▸ Supplied entries:

◆ ◆ ◆ ◆ ◆ ◆ ◆

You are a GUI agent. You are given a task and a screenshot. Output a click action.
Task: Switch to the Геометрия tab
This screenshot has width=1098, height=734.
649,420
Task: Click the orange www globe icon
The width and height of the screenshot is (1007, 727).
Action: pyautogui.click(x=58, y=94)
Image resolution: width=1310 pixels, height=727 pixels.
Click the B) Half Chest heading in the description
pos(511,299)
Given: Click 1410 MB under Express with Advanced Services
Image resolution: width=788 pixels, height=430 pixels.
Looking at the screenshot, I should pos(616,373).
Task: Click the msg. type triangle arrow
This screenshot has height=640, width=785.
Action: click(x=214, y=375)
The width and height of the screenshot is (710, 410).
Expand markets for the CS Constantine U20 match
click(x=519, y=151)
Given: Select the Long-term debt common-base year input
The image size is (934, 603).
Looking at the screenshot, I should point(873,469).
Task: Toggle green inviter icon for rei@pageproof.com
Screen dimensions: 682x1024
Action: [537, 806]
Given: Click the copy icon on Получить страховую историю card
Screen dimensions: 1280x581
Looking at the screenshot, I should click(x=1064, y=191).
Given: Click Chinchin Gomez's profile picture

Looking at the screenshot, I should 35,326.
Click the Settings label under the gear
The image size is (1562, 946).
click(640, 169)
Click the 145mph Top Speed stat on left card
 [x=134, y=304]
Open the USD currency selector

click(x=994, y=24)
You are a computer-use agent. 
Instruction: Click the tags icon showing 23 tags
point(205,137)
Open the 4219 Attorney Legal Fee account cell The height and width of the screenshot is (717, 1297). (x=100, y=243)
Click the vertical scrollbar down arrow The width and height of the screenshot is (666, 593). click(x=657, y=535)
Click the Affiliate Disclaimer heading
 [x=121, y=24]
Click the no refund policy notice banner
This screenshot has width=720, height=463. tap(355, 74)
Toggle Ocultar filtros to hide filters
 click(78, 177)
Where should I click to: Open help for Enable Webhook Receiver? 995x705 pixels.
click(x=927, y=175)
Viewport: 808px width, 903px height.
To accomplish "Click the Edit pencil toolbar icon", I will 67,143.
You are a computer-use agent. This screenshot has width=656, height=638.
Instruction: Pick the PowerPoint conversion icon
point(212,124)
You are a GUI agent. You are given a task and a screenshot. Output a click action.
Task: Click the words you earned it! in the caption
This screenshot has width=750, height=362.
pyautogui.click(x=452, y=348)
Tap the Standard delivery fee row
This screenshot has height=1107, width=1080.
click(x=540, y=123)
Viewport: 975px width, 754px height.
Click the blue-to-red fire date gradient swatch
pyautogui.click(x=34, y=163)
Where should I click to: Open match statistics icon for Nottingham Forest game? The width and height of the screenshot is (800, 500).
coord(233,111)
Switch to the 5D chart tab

◆ ◆ ◆ ◆ ◆ ◆ ◆

▸ Required action: If a line falls between the first line of the records and the line containing "Given: Click the", inclusive, repeat it exactly; leave out all others.

▸ Response to the task:
You are a GUI agent. You are given a task and a screenshot. Output a click action.
Task: Switch to the Геометрия tab
This screenshot has width=1098, height=734.
649,420
Task: Click the orange www globe icon
The width and height of the screenshot is (1007, 727).
Action: pyautogui.click(x=58, y=94)
Image resolution: width=1310 pixels, height=727 pixels.
Click the B) Half Chest heading in the description
pos(511,299)
Given: Click 1410 MB under Express with Advanced Services
Image resolution: width=788 pixels, height=430 pixels.
Looking at the screenshot, I should pos(616,373).
Task: Click the msg. type triangle arrow
This screenshot has height=640, width=785.
Action: click(x=214, y=375)
The width and height of the screenshot is (710, 410).
Expand markets for the CS Constantine U20 match
click(x=519, y=151)
Given: Select the Long-term debt common-base year input
The image size is (934, 603).
Looking at the screenshot, I should point(873,469).
Task: Toggle green inviter icon for rei@pageproof.com
Screen dimensions: 682x1024
Action: [537, 806]
Given: Click the copy icon on Получить страховую историю card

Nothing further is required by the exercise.